## GOAL
Can you copy out every line of the records below word for word, leaving out the pictures?

## ENTRIES SUPPLIED

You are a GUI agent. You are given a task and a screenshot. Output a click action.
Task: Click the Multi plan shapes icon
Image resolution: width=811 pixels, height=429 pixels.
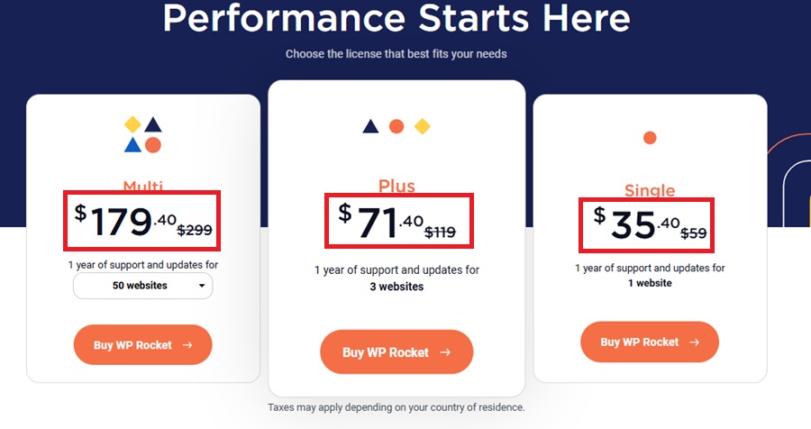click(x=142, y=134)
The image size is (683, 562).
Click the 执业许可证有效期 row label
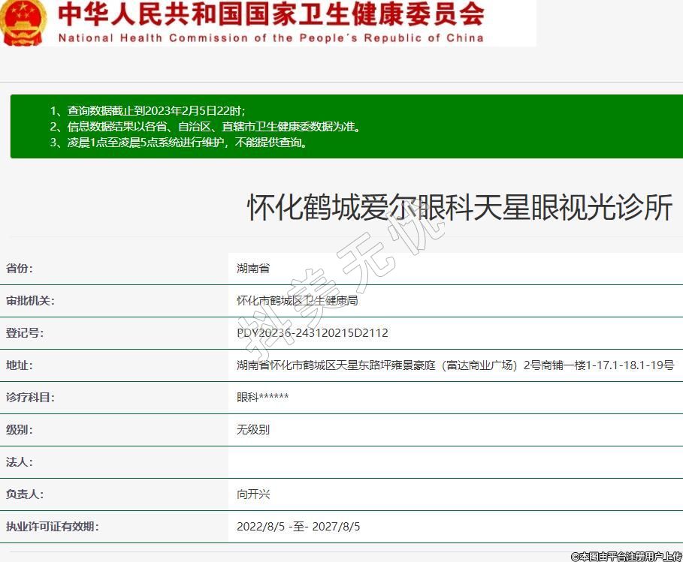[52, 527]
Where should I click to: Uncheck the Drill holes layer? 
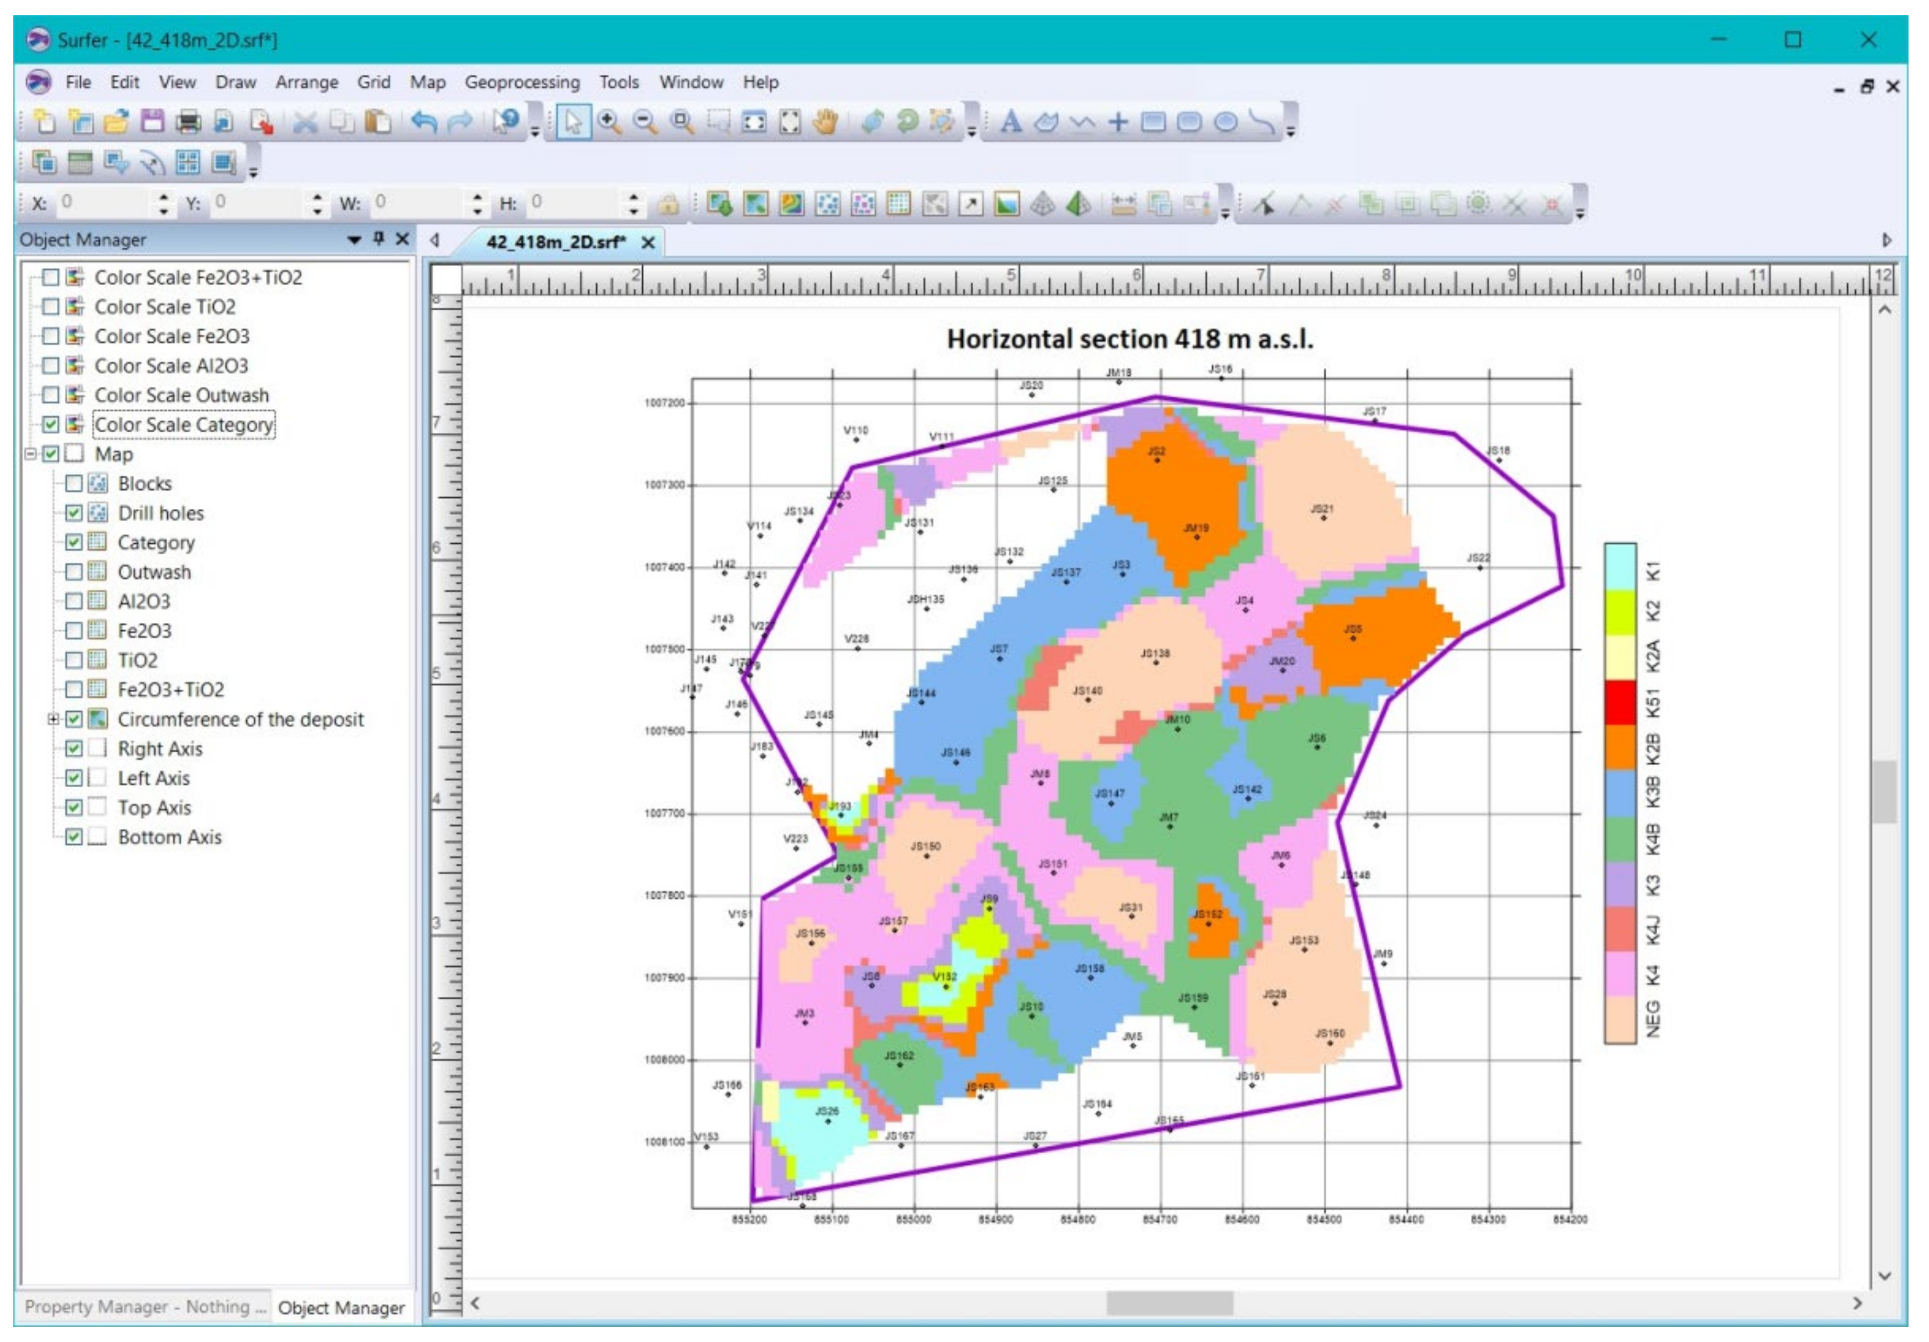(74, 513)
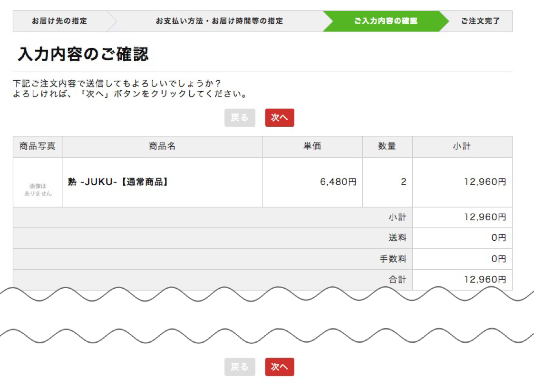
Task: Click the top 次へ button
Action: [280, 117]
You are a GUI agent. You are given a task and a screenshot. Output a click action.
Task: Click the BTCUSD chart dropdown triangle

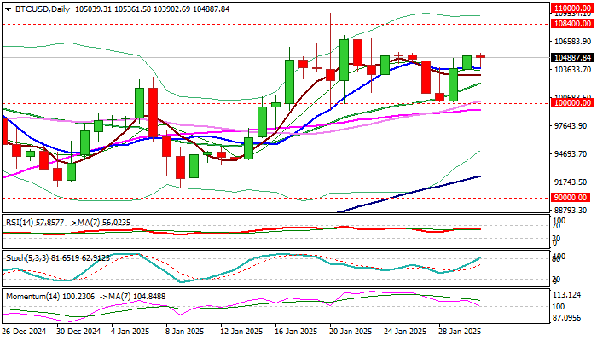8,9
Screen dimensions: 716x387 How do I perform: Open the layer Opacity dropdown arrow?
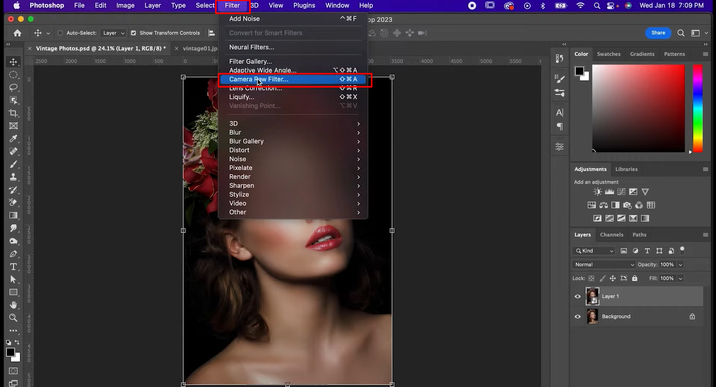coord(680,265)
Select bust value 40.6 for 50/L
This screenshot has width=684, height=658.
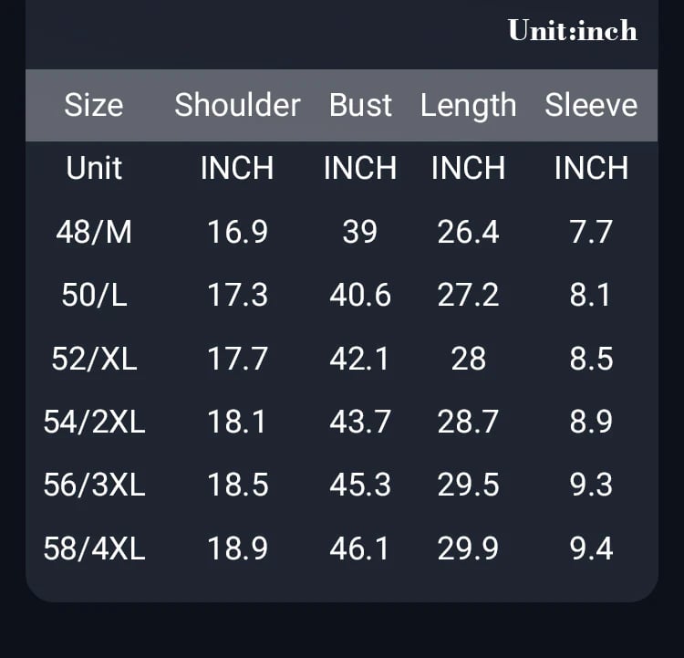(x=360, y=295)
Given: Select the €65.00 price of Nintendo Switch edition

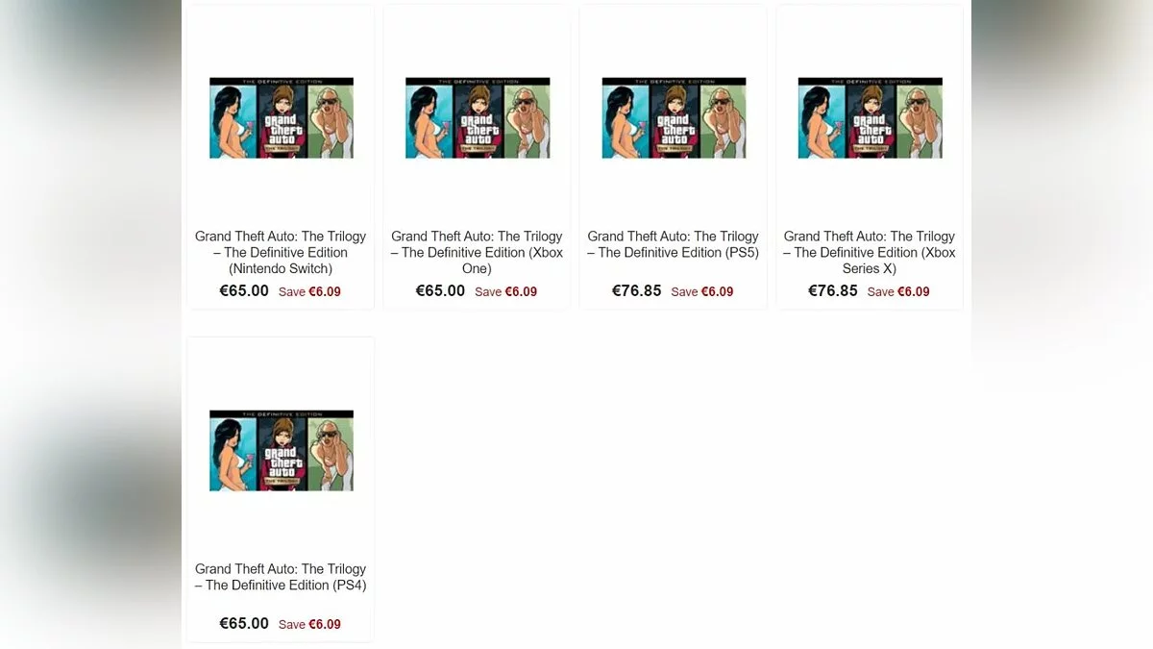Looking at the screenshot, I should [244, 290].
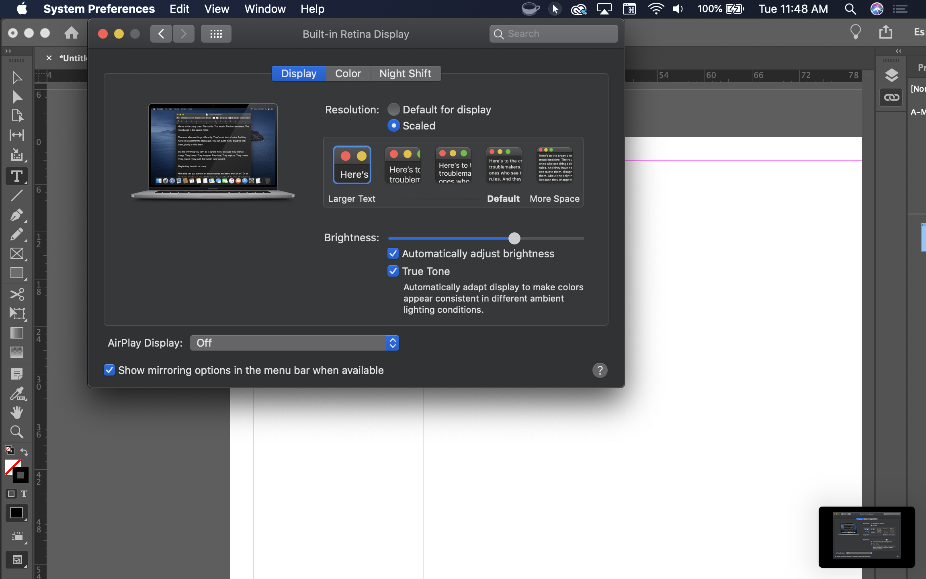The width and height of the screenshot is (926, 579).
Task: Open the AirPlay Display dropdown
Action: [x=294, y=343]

## EXERCISE SOLUTION
You are a GUI agent. You are given a task and a screenshot. Output a click action.
Task: Click the Multi plan shapes icon
Image resolution: width=811 pixels, height=429 pixels.
click(x=142, y=134)
The image size is (683, 562).
Click the 执业许可证有效期 row label
[52, 527]
Where should I click to: Uncheck the Drill holes layer? 
(74, 513)
Task: Click the top 次へ button
Action: [280, 117]
You are a GUI agent. You are given a task and a screenshot. Output a click action.
Task: Click the BTCUSD chart dropdown triangle

8,9
Screen dimensions: 716x387 How do I perform: Open the layer Opacity dropdown arrow?
coord(680,265)
Select bust value 40.6 for 50/L
This screenshot has width=684, height=658.
(x=360, y=295)
Given: Select the €65.00 price of Nintendo Switch edition

Looking at the screenshot, I should [244, 290].
The width and height of the screenshot is (926, 579).
Task: Open the AirPlay Display dropdown
Action: [x=294, y=343]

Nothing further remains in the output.